Thomas Edison stated, "If we all did what we are capable of, we would astound ourselves."
Think about it. How many times have we intended to do something, but didn't actually do it because we were lazy, or just plain afraid? Those voices in our head say either "Meh, that's too much work anyway," or, "Do you really believe you can actually DO that? Hmmm..." or, "You'll fail. Then what? You'll look stupid."
Well gosh I mean, if that's how Thomas Edison lived his life, would we have the light bulb today? If that's how Henry Ford thought, would we have automobiles to drive? What about the Wright brothers? What about Walt Disney? What about Marshall Fields?

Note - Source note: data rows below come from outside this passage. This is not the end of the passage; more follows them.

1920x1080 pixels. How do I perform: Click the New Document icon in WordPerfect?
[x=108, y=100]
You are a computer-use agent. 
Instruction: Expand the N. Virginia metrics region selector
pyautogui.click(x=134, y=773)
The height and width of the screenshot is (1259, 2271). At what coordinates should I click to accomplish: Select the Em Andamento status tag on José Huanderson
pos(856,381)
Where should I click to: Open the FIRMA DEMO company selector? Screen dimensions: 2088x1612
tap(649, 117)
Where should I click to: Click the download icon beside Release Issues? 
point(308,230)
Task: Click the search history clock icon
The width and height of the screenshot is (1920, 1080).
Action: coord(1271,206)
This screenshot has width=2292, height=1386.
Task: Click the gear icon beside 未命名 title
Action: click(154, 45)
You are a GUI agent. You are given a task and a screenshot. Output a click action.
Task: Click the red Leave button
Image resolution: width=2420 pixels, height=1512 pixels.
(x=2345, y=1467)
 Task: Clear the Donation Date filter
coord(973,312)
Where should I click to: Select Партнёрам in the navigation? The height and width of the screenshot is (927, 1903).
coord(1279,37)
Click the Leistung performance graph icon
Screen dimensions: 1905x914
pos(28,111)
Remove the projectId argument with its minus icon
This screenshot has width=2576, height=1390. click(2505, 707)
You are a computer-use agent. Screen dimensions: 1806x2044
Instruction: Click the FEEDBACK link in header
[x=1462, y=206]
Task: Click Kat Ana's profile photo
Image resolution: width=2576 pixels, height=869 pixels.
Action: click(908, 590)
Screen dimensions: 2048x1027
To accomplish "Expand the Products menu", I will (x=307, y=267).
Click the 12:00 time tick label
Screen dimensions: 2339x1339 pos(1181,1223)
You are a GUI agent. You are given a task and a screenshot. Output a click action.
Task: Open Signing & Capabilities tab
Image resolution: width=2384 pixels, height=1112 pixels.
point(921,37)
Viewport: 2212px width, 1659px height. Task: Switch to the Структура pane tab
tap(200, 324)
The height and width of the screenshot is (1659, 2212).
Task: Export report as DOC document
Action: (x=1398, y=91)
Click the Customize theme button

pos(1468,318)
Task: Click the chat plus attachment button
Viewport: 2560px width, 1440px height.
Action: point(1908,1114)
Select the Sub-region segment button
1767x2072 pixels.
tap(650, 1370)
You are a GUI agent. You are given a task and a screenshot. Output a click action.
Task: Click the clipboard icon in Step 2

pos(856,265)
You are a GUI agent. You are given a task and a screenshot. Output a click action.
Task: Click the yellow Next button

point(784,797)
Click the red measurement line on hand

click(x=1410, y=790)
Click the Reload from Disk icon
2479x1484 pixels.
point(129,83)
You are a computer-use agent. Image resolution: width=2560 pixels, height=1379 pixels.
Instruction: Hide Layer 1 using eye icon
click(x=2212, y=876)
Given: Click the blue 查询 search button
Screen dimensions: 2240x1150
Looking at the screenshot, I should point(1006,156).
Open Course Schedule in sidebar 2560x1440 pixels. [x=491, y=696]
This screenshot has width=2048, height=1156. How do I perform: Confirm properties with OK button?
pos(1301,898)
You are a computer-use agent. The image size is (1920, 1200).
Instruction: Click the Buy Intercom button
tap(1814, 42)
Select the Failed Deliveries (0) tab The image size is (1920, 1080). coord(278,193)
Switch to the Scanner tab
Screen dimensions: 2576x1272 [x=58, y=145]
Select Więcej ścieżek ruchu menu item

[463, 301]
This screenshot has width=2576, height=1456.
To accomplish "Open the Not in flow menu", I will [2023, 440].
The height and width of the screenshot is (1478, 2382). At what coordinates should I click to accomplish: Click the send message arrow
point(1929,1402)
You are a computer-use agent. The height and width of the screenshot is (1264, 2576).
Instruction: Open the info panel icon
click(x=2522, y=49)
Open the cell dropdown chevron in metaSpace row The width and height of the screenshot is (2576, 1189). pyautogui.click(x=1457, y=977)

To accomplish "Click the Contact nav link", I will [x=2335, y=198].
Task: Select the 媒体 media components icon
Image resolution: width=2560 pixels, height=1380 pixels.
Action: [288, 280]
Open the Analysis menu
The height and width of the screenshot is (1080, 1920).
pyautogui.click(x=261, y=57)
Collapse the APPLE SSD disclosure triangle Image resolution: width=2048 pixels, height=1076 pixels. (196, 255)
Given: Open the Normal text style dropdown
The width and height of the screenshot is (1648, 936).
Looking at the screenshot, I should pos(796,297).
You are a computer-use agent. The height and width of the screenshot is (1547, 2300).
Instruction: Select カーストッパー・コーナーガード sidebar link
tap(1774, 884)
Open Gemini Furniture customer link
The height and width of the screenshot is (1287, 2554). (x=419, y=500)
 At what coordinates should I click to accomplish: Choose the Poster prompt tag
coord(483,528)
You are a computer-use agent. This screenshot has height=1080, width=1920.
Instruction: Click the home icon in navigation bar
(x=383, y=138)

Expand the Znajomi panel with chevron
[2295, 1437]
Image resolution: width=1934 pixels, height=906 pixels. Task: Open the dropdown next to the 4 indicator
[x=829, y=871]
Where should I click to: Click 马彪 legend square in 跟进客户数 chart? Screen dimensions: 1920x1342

I can say that I have self-sabotaged myself throughout life, either due to lack of clear goals and direction, or as a result of not believing in myself. I have believed, for a very long time, and at times without realizing it, that I am not good enough. Yep. I'm not pretty enough, not attractive enough, and I have beaten myself down into the dirt with the measuring stick of comparison. Why can't I just be prettier, thinner, more skilled at this or that, more successful, more accomplished, and the list goes on. Therefore, due to my lack of belief in these areas, I STAY in those beliefs. Don't get me wrong, I'm improving day by day. But it is a daily battle.
The fact is I can be whatever I want to be. I can do whatever I want to do. That sounds vast, but for the sake of summation, I'll just put it that way. It's true.
I overeat due to the desire to escape and numb pain, like a druggie would inject heroin. Okay, there's nothing wrong with loving to eat yummy food! BUT, there's a point where you have to say okay, that sixth donut is enough. I've had enough cake. I've had enough crackers. I'm not just enjoying a small treat at this point, I'm damaging my life. I don't want to do that anymore! While I don't believe there's a place we "arrive" to overcome our issues, I do believe we can triumph greatly over them and continue to heal and move forward.
Something else I'm learning is to actually envision myself in the place I want to be. Do I want to earn a trip through my business? I picture myself on the beaches of Bali. Do I want to lose 50 pounds? I picture myself rocking pole. When we desire something so badly, and we visualize ourselves doing it, it is far more likely to be obtained.
Don't ever stop believing in yourself. The only times anyone thinks your dreams are silly or ridiculous is because they are afraid to dream, themselves.
From this day forward, I will be zoning in on self-sabotaging, every day. When I crave sugar, I'll remind myself that poisoning my body isn't getting me where I want to be. When I don't want to get on the treadmill, I'll remind myself that's the most important time to do it.
Stop sabotaging yourself!
You are capable of SO MUCH that you can astound yourself.